What if the shadchan gives false information to stimulate the shidduch? R’ Zvi Spitz (Mishpetei Hatorah, Bava Kama 26) presents the case of a shadchan who told the boy’s parents that the proposed girl’s parents were offering an apartment in Yerushalayim and on that basis they started meeting. When the couple announced that they were ready to get engaged, the parents met to finalise arrangements.

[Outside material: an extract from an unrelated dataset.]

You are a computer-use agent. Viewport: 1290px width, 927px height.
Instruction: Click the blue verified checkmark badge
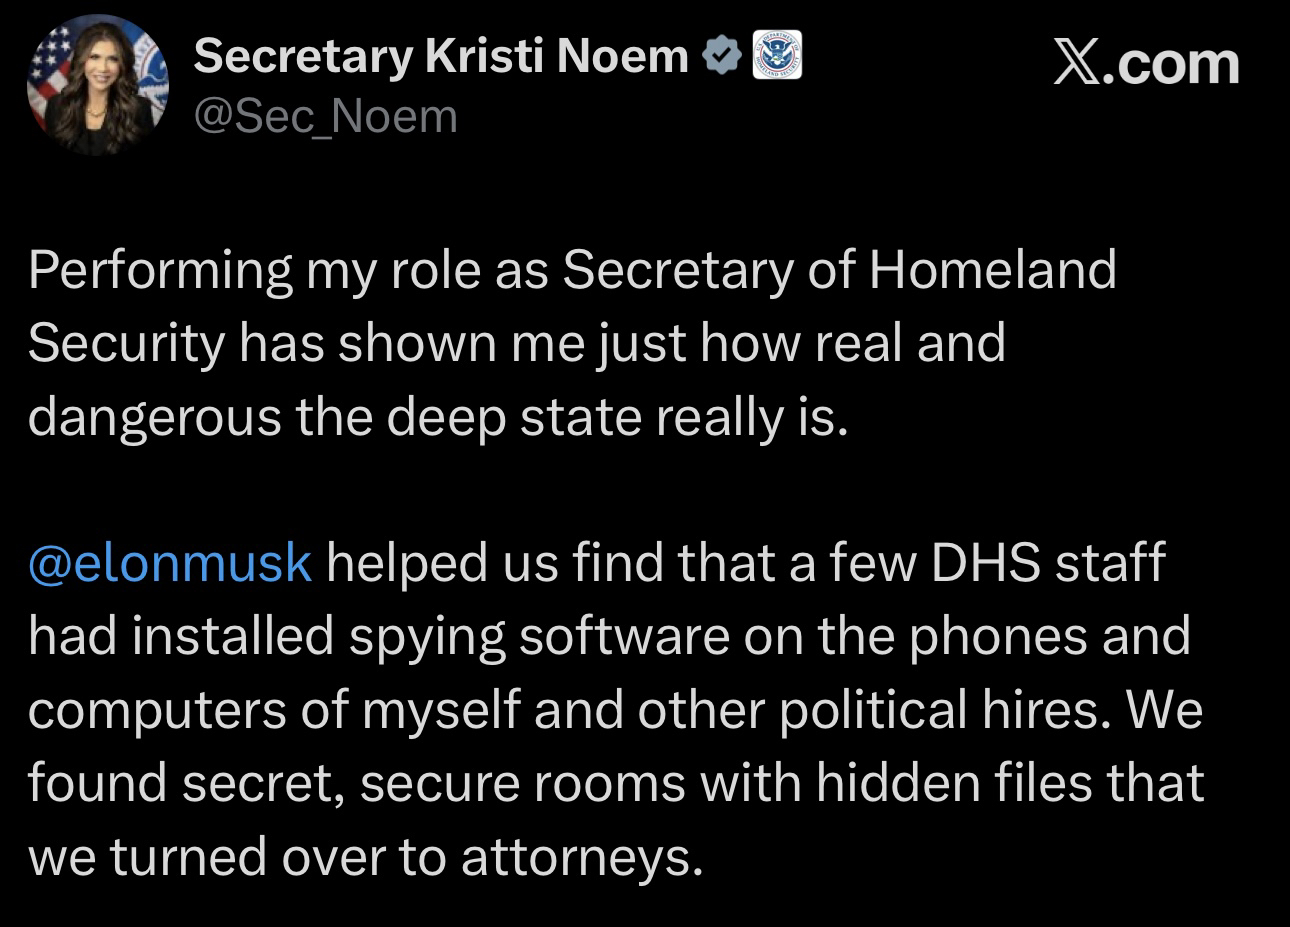(721, 57)
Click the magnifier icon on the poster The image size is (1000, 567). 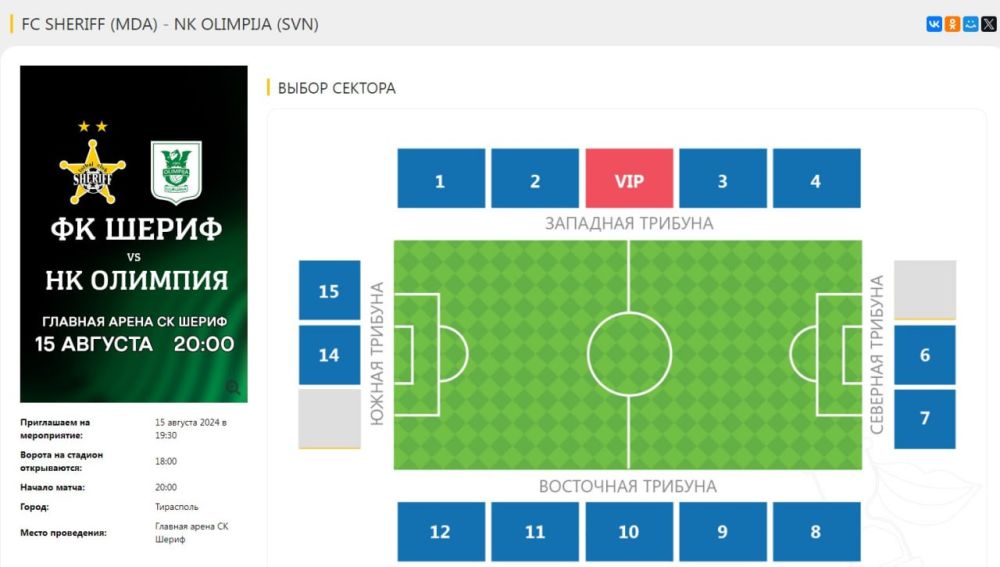coord(233,387)
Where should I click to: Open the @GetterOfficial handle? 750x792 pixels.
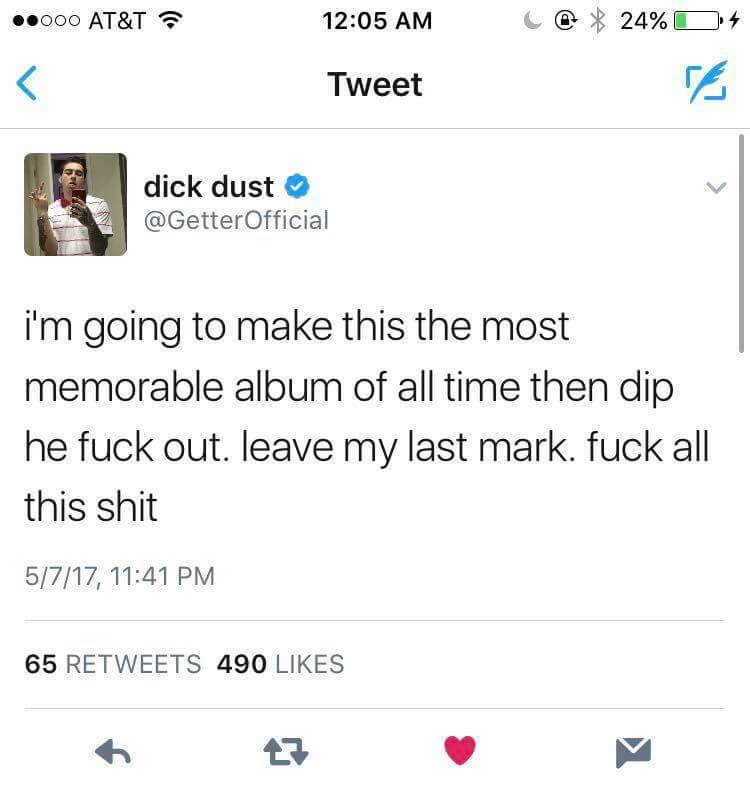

It then became apparent that the girl’s parents had never suggested giving a Yerushalayim apartment and that this offer had been fabricated by the shadchan to get the boy’s parents to agree to the date. The boy’s father immediately broke off further negotiations and refused to proceed as he was unable to commit himself to such a large expense. However, the young pair refused to entertain any other shidduch suggestions as they had become attached to each other through their association. Eventually, the parents had no option but to come to compromise terms and the couple were happily engaged – and the shadchan claimed his fee. The boy’s father refused to pay the shadchan saying that his fabrication had caused the negotiations to fail and had caused him damage in that it cost him much more money than he intended, as he had other shidduch offers at a lower cost. R’ Spitz paskens that the shadchan must be paid in full because he had fulfilled his obligation, as the shidduch had come to fruition. A shadchan should not provide dishonest information, but that does not impinge on the liability for payment – one is not paid for provision of information. R’ Yitzchak Silver (Shaarei Mishpat – Sechiras Poalim-10:8) cites cases where the shadchan was careless or fraudulent, or did not complete his work, yet nevertheless the shadchan should be paid, because the couple benefited in the end. There may be cases where the shadchan would not be paid, depending on circumstances, just as when a regular employee defaults in his duties, and normal employment law should apply.

 

UNSETTLED ACCOUNTS

R Moshe Sternbuch (Teshuvos Vehanhagos-1:736) stresses the importance of settling the shadchan’s fees in accordance with his standard charges. He brings instances where the couple experience trouble in their relationship or infertility, and Rabbonim have attributed the cause to unsettled accounts of the shadchan. Mishpetei Hatorah (2:32) notes that occasionally a shadchan demands more than his entitlement and then pressurises the parties by warning them of the serious consequences of not paying shadchanus. He writes that people should not be concerned by such claims because in shamayim they know the truth and disregard his contentions. Therefore, if there is any disagreement regarding the charge, it should not be litigated, but rather a Rov should be asked to arbitrate settlement.